WBM

Formatted documentation for the WBM function.

This functions acts as an API for the Wayback Machine (web.archive.org).

Contents

Description

With this function you can download captures to the internet archive that matches a date pattern. If the current time matches the pattern and there is no valid capture, a capture will be generated. The WBM time stamps are in UTC, so a switch allows you to provide the date-time pattern in local time, which will be converted to UTC internally.

This code enables you to use a specific web page in your data processing, without the need to check if the page has changed its structure or is not available at all.
You can also redirect all outputs (errors only partially) to a file or a graphics object, so you can more easily use this function in a GUI or allow it to write to a log file.

Usage instruction about the syntax of the WBM interface are derived from a Wikipedia help page. Fuzzy date matching behavior is based on this archive.org page.

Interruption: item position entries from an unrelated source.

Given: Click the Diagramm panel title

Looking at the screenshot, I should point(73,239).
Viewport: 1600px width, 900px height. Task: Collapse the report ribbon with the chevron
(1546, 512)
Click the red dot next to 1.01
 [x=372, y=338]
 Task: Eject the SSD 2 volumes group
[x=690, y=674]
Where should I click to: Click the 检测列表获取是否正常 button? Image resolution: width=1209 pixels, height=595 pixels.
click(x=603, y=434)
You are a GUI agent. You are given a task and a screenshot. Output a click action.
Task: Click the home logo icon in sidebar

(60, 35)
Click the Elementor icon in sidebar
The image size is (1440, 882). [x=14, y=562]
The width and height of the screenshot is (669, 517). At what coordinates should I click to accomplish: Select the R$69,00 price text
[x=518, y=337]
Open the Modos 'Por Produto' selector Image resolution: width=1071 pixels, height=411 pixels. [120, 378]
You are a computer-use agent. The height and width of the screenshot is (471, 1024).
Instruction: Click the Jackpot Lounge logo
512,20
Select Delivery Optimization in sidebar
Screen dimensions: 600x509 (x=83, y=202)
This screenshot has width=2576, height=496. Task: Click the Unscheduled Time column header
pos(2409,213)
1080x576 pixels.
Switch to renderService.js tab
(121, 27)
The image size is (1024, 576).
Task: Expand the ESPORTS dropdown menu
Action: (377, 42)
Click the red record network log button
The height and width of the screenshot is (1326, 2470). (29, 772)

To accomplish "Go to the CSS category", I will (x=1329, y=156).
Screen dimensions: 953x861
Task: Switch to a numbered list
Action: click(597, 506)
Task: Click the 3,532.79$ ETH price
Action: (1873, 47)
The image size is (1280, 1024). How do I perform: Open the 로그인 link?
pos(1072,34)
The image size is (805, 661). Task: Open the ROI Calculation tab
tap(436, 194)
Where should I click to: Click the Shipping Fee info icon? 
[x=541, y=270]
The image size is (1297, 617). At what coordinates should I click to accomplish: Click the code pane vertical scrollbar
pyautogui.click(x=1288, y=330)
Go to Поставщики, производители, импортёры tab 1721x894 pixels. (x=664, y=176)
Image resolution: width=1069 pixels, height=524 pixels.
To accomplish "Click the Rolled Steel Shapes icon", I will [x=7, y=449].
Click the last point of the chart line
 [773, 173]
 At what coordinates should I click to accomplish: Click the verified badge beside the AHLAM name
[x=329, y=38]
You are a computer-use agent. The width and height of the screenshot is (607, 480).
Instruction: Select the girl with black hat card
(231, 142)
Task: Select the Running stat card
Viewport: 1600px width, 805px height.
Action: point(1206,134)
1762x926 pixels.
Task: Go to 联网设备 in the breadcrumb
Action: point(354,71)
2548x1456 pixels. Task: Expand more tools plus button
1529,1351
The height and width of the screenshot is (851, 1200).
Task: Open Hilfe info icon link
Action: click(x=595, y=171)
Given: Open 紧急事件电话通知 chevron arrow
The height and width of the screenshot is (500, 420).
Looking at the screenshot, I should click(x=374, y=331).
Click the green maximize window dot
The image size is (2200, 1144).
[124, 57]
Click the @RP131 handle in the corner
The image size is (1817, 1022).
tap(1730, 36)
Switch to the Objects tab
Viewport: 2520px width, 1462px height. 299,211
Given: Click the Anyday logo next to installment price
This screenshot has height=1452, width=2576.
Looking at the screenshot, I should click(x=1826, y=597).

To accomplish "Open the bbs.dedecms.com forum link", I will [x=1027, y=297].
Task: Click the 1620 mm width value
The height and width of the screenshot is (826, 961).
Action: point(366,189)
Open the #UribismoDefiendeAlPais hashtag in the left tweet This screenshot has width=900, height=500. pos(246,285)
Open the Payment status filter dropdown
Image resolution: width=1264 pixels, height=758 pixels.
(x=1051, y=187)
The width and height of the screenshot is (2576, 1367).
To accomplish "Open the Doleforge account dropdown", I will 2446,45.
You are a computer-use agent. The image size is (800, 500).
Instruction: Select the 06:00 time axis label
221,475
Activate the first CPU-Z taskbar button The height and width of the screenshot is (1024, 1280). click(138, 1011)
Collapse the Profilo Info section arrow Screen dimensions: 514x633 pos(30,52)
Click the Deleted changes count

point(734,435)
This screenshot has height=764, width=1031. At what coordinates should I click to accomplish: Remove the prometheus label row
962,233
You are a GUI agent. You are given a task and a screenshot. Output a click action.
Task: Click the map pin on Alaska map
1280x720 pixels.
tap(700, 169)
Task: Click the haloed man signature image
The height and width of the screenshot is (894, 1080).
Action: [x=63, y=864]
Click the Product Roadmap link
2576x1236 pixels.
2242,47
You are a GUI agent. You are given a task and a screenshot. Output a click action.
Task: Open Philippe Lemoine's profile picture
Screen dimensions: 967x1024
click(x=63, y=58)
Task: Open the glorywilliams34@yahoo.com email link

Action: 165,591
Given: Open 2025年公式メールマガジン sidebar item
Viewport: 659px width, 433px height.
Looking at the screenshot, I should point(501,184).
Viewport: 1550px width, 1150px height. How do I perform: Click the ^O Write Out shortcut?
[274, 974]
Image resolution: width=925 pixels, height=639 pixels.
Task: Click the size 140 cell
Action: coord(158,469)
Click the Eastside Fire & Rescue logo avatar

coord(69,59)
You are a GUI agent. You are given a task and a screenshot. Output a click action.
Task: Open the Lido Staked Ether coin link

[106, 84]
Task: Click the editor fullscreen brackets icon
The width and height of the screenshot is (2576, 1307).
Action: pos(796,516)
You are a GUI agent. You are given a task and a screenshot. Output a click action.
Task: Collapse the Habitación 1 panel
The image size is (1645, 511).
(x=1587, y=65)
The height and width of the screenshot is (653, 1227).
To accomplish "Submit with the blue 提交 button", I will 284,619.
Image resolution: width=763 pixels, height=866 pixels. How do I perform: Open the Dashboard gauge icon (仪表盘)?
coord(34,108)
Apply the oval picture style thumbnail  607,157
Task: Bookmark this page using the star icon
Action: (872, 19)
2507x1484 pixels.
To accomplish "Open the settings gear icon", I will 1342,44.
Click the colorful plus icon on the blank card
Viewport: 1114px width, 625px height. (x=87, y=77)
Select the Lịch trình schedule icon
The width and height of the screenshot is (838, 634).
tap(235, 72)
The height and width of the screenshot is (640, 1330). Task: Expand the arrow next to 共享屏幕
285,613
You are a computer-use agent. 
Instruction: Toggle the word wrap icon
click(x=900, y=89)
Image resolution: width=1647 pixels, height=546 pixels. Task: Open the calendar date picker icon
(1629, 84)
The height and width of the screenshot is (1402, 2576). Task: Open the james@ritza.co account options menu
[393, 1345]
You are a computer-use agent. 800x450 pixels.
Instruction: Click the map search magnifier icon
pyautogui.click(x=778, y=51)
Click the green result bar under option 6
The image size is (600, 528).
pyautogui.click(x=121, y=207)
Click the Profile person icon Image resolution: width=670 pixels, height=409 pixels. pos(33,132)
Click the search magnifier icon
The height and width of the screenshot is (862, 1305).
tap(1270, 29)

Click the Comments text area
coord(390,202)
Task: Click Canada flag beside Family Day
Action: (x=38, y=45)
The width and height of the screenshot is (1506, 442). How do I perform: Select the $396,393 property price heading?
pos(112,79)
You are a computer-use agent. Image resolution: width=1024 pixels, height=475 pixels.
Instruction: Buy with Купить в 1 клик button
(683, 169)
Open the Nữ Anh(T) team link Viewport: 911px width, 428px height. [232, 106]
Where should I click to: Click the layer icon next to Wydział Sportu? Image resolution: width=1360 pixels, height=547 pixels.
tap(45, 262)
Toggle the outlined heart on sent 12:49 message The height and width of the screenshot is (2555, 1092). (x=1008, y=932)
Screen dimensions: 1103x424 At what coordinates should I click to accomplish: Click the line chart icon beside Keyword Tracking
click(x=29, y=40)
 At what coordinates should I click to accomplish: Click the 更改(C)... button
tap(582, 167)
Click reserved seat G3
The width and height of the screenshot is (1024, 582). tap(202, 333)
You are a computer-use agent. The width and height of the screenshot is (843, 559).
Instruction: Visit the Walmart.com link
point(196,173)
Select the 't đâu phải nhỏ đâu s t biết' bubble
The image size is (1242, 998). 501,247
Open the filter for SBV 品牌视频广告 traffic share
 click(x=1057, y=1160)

NB: Please be gentle with the WBM. Usage of the WBM doesn't require an API key, logging in or anything like that. If you abuse it, you will spoil it for everyone. Please make sure your usage does not break this Nice Thing™. If you use it often, please consider donating, so the WBM will stick around.

Syntax

WBM(filename,url_part)
WBM(___,Name,Value)
WBM(___,options)
outfilename=WBM(___)

Output arguments

outfilename Full path of the output file, the variable is empty if the download failed.

Input arguments

filename The target filename in any format that websave (or urlwrite) accepts. If this file already exists, it will be overwritten in most cases.
url_part This URL will be searched for on the WBM. The URL might be changed (e.g. ':80' is often added).
Name,Value The settings below can be entered with a Name,Value syntax.
options Instead of the Name,Value, parameters can also be entered in a struct. Missing fields will be set to the default values.

Name,Value pairs

date_part A string with the date of the capture. It must be in the yyyymmddHHMMSS format, but doesn't have to be complete. Note that this is represented in UTC.
If incomplete, the Wayback Machine will return a capture that is as close to the midpoint of the matching range as possible. So for date_part='2' the range is 2000-01-01 00:00 to 2999-12-31 23:59:59, meaning the WBM will attempt to return the capture closest to 2499-12-31 23:59:59.
default='2';
UseLocalTime A scalar logical. Interpret the date_part in local time instead of UTC. This has the practical effect of the upper and lower bounds of the matching date being shifted by the timezone offset.
default=false;
tries A 1x3 vector. The first value is the total number of times an attempt to load the page is made, the second value is the number of save attempts and the last value is the number of timeouts allowed.
default=[5 4 4];
verbose A scalar denoting the verbosity. Level 0 will hide all errors that are caught. Level 1 will enable only warnings about the internet connection being down. Level 2 includes errors NOT matching the usual pattern as well and level 3 includes all other errors that get rethrown as warning.
Octave uses libcurl, making error catching is bit more difficult. This will result in more HTML errors being rethrown as warnings under Octave than Matlab.
default=3;
if_UTC_failed This is a char array with the intended behavior for when this function is unable to determine the UTC. The options are 'error', 'warn_0', 'warn_1', 'warn_2', 'warn_3', and 'ignore'. For the options starting with warn_, a warning will be triggered if the 'verbose' parameter is set to this level or higher (so 'warn_0' will trigger a warning if 'verbose' is set to 0).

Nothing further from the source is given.